* Task item *
Without the pictures, print the lines from the one holding "The width and height of the screenshot is (1024, 640)." through the last line below, both included, exactly as they stand.

* Data provided *

━━━━━━━━━━

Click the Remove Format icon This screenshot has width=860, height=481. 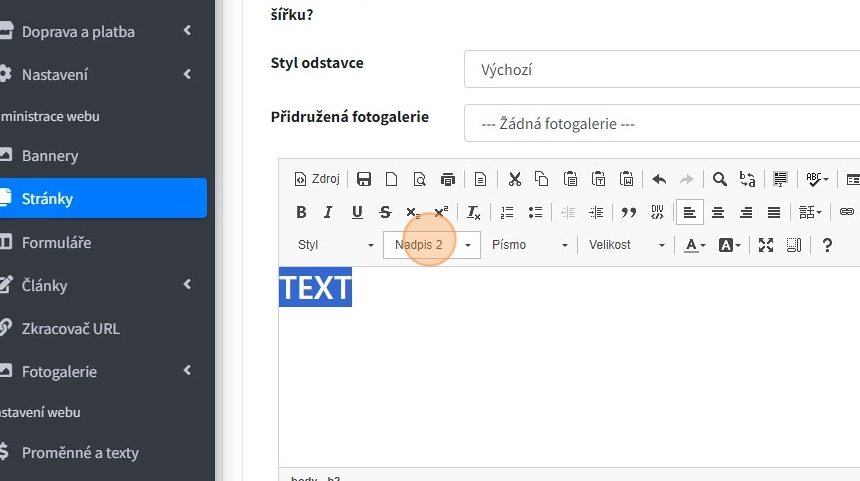(474, 212)
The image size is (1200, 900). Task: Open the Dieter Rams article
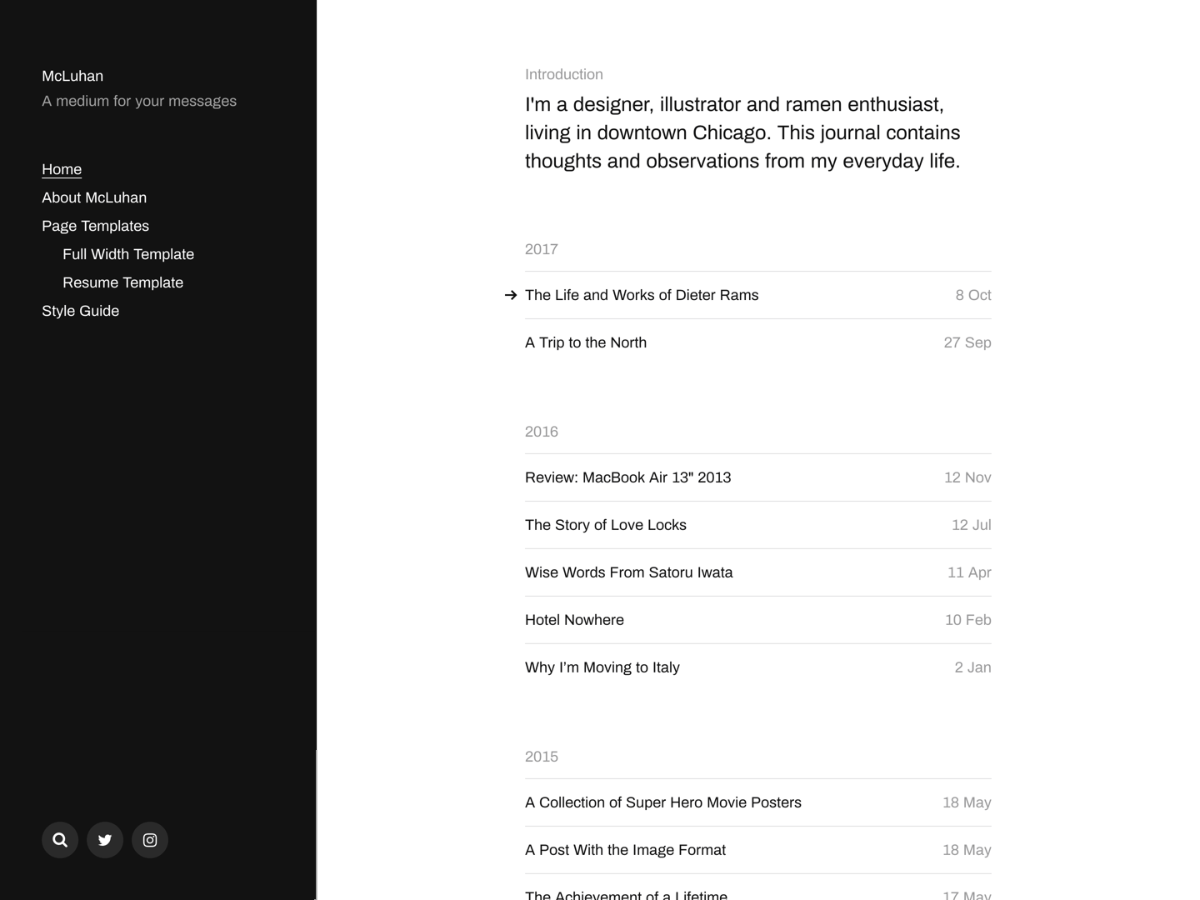click(642, 295)
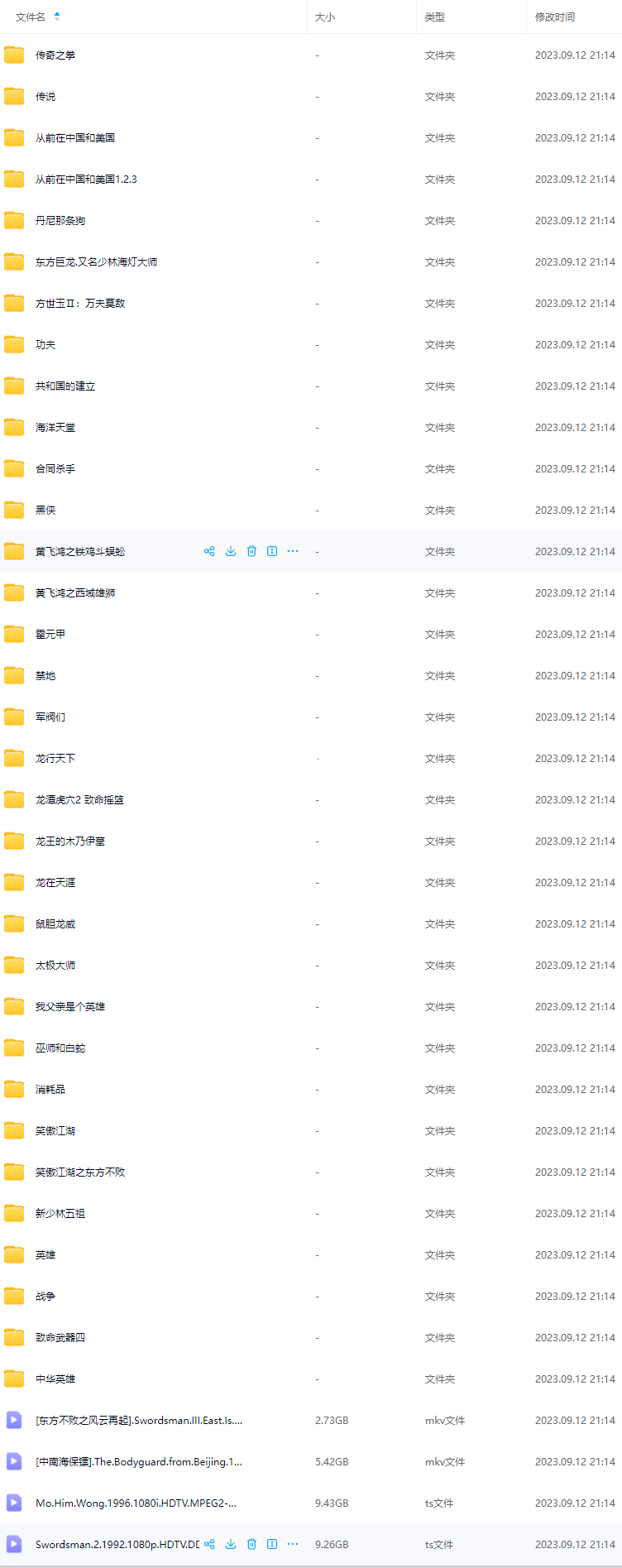Click trash icon on Swordsman.2.1992 row
The image size is (622, 1568).
pos(251,1544)
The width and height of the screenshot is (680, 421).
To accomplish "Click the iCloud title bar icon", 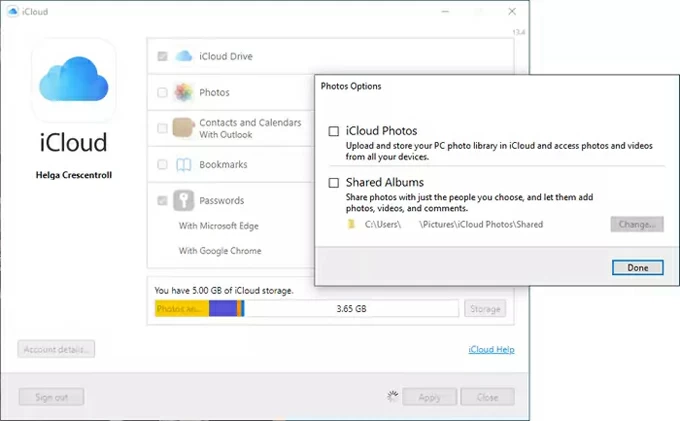I will [10, 10].
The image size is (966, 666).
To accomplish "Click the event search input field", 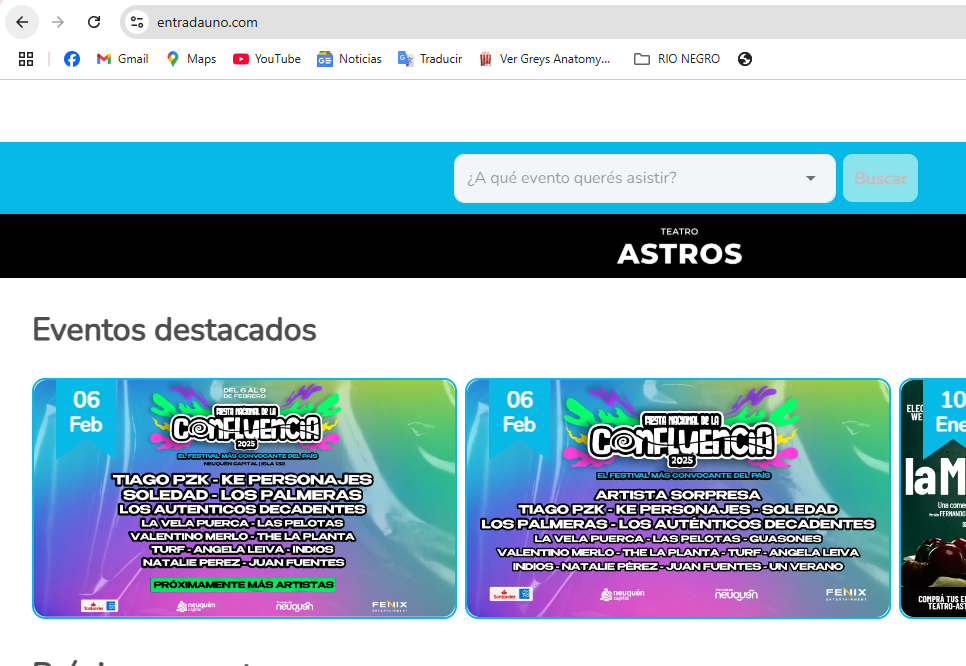I will tap(625, 179).
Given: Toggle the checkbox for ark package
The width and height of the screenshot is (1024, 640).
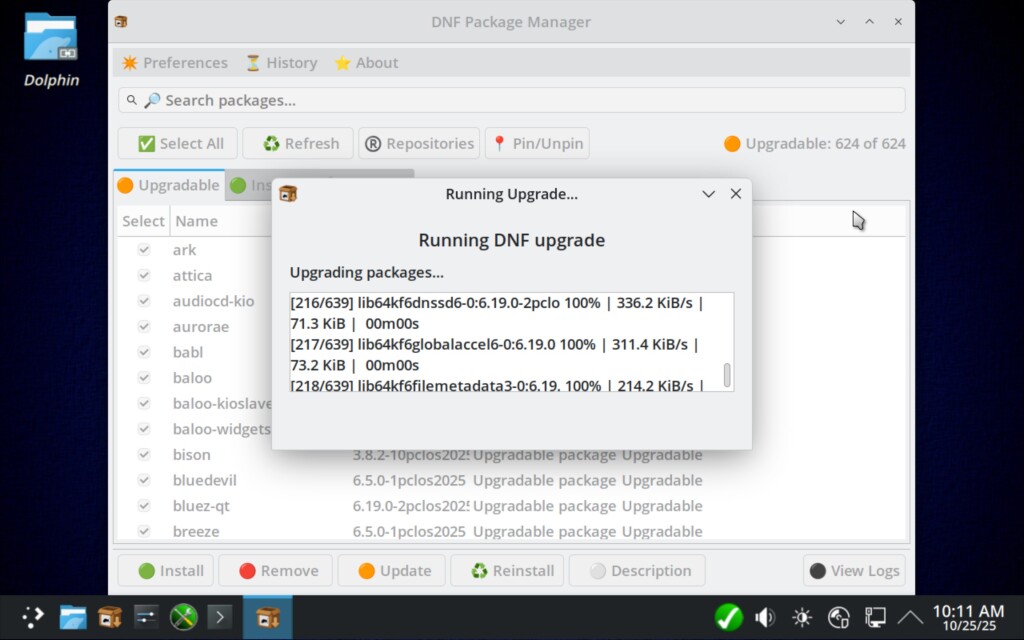Looking at the screenshot, I should tap(144, 250).
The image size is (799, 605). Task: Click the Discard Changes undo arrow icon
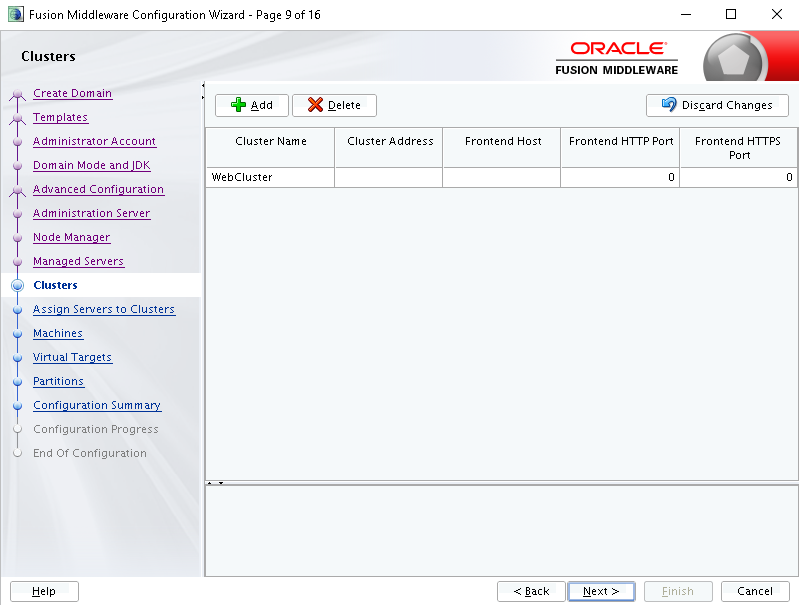point(669,104)
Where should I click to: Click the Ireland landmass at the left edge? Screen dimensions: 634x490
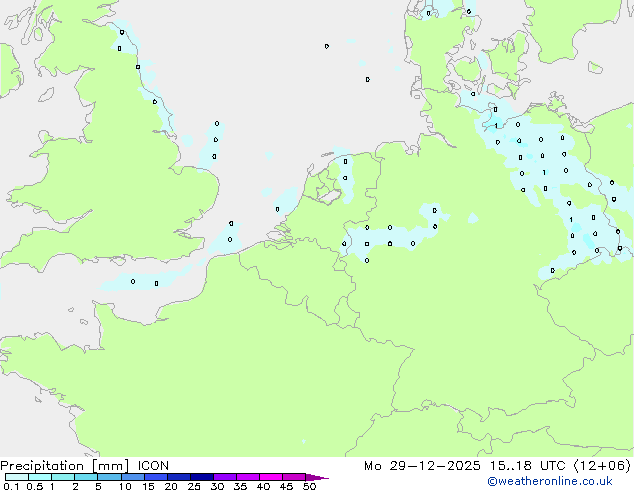point(8,70)
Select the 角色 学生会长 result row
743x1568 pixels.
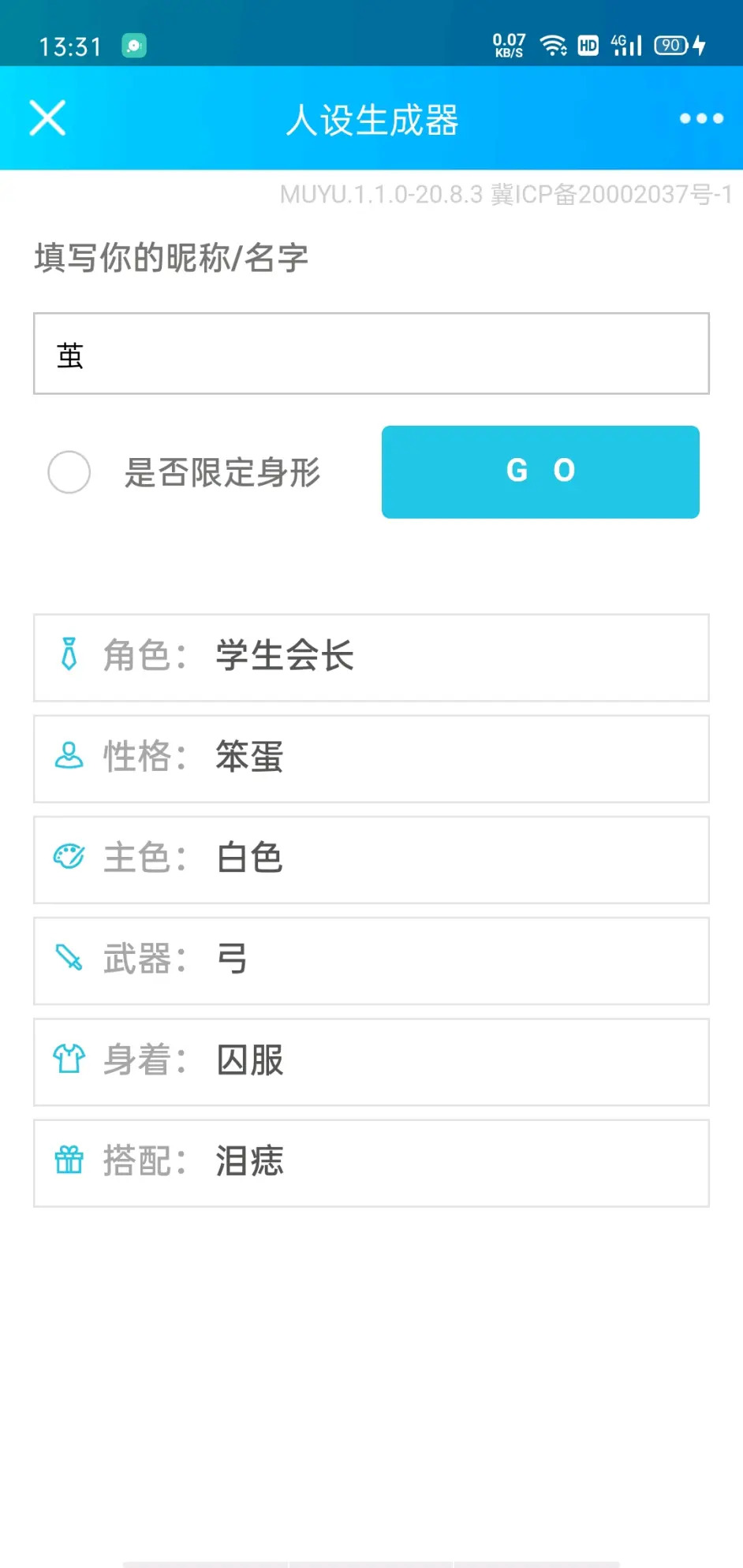click(371, 657)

━━━━━━━━━━

* Reply *
The width and height of the screenshot is (1024, 640).
Looking at the screenshot, I should tap(144, 250).
The image size is (799, 605). Task: Click the Discard Changes undo arrow icon
point(669,104)
Where should I click to: Click the Ireland landmass at the left edge? Screen dimensions: 634x490
point(8,70)
Select the 角色 学生会长 result row
743x1568 pixels.
click(371, 657)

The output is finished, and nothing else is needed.